It’s one of those places I have always wanted to visit but, somehow, never have.

I first tried to go to Bali in 1976, when it was considered off the beaten track but it was such a hassle to get a visa that I soon abandoned the attempt.

 

   Then, Bali opened up. New hotels were built, it became a great tourist destination and the visa problem was resolved: if you paid $10 at the airport, they gladly gave you a visa.

 

   But somehow, I never made it. Partly I guess it was the distance. There are no direct flights from India to Bali and you usually change planes in Bangkok, Singapore or Kuala Lumpur and even then it’s not exactly near.

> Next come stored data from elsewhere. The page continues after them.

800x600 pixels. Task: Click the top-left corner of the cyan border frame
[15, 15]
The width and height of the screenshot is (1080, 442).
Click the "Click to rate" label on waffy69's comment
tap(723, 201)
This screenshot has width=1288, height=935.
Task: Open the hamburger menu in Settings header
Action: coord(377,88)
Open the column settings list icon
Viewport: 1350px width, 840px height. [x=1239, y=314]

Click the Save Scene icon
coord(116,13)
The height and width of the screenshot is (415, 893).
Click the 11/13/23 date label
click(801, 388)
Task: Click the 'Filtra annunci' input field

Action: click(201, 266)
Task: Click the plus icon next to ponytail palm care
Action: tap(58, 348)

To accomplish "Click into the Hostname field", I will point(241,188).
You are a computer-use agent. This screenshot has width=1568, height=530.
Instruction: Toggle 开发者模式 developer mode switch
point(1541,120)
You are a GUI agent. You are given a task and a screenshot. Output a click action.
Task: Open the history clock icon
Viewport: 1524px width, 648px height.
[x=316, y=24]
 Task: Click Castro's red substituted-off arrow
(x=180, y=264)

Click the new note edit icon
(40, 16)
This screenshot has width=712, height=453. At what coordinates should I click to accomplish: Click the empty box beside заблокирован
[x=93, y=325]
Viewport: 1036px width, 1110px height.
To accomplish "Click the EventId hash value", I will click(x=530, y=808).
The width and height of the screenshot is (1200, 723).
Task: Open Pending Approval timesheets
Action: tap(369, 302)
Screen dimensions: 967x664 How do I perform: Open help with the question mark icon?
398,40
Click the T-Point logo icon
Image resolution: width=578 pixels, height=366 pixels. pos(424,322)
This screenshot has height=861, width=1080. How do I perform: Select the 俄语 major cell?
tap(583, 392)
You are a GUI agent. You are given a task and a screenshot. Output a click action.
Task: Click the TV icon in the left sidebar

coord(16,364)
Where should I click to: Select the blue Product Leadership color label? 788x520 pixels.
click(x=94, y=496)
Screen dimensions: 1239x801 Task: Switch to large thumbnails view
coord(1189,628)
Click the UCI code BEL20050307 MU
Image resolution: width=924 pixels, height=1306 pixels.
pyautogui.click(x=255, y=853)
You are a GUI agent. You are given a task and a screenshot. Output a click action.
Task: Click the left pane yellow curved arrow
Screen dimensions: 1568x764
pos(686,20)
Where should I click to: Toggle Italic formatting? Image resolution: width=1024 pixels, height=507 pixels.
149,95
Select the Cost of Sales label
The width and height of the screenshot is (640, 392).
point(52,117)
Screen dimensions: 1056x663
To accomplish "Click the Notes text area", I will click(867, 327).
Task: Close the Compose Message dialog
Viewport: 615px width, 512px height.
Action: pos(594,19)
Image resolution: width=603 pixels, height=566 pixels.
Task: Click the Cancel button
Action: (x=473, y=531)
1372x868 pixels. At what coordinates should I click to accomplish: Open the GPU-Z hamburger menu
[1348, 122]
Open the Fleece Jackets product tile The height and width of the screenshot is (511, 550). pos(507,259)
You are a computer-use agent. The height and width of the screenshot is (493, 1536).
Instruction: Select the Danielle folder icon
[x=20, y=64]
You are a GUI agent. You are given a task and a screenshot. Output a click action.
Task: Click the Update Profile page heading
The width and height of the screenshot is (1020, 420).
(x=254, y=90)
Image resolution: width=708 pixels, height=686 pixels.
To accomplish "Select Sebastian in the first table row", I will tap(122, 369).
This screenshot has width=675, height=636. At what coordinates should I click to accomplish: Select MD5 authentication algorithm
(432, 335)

Besides, as other destinations opened up – China, the Maldives, Laos, Vietnam, other parts of Thailand etc. – Bali somehow dropped off my radar.

 

   I was aware always that I would have to go at some stage. When we were planning my Discovery Travel and Living show, I said I wanted to do a mini-series on Asian luxury. My argument was that whereas once Asia had been considered exotic and exciting, as the sort of place people came to when they wanted a bit of adventure, it had now become a sybarite’s delight, boasting the finest and most luxurious resorts in the world and had set new standards for pampering and quality.

 

   Integral to that hypothesis was Bali because it was here that the template for the modern upmarket luxury resort was created. (I guess the Maldives have been as influential in their own way but Bali remains the more important destination). So, a month ago, my producer Robin Roy, his crew and I went off to Bali to shoot for part two of Asia Diary (on TV early next year).

 

   My first stop was at the Four Seasons in Jimbaran Bay. It’s a lovely hotel but it is even more important as a symbol of how the meaning of Asian luxury has changed.

 

   The hotel is owned by B S Ong, the Singapore-based overseas Chinese millionaire who owns so many of Asia’s great hotels, many of them now managed by Four Seasons (including the chain’s highly regarded resorts in the Maldives). But it was conceived of by Bob Burns when he was head of Asia’s precedent-setting Regent Hotel group.

 

   As early as the beginning of the 1990s, Burns realised that a new kind of traveller was emerging. This new traveller had money to spend and regarded his hotel as being a destination in itself. Thus, you no longer went to say, Bangkok; you went to the Oriental.

 

   Till then, hoteliers had been content to build properties that served as bases from which to explore destinations. These hotels were comfortable and luxurious even, but the assumption was that Bali or Phuket or wherever was the reason for your visit. The hotel was merely a convenience.

 

   But Burns wanted to change the emphasis – to the hotel itself. If travellers wanted a luxury experience, then the starting point had to be the hotel room.

 

   Burns broke with tradition to conceive of a hotel that had no rooms, only villas. Each villa would be spacious and luxurious with its own garden and its own swimming pool. Guests would be guaranteed luxury – and privacy.

 

   Regent’s Japanese backers ran into financial problems and the chain ended up being taken over by the Four Seasons. So by the time the Jimbaran Bay Hotel in Bali was ready, it had become a Four Seasons.

 

   But the mixture of Regent imagination and Four Seasons service proved to be a winning combination. The Four Seasons at Jimbaran Bay became one of the world’s most influential resorts and its features – villas, privacy, private pools, gardens, sit-outs, luxury bathrooms etc. – became the guiding principles for the luxury resort business.

 

   By the time I got to Jimbaran Bay though, the hotel had moved a step ahead. As lovely as it was with its villas, its village-style structure and its works of art, there was something even more luxurious across the road.

 

   The Four Seasons had built eleven independent houses called Four Seasons Residences. These were not hotel villas but were actually full-fledged bungalows with three bedrooms, 25metre swimming pools, kitchens, dining rooms etc. Our crew took over two such Residences and most of us were agreed that the experience was truly special. (Though we filmed only in the hotel.)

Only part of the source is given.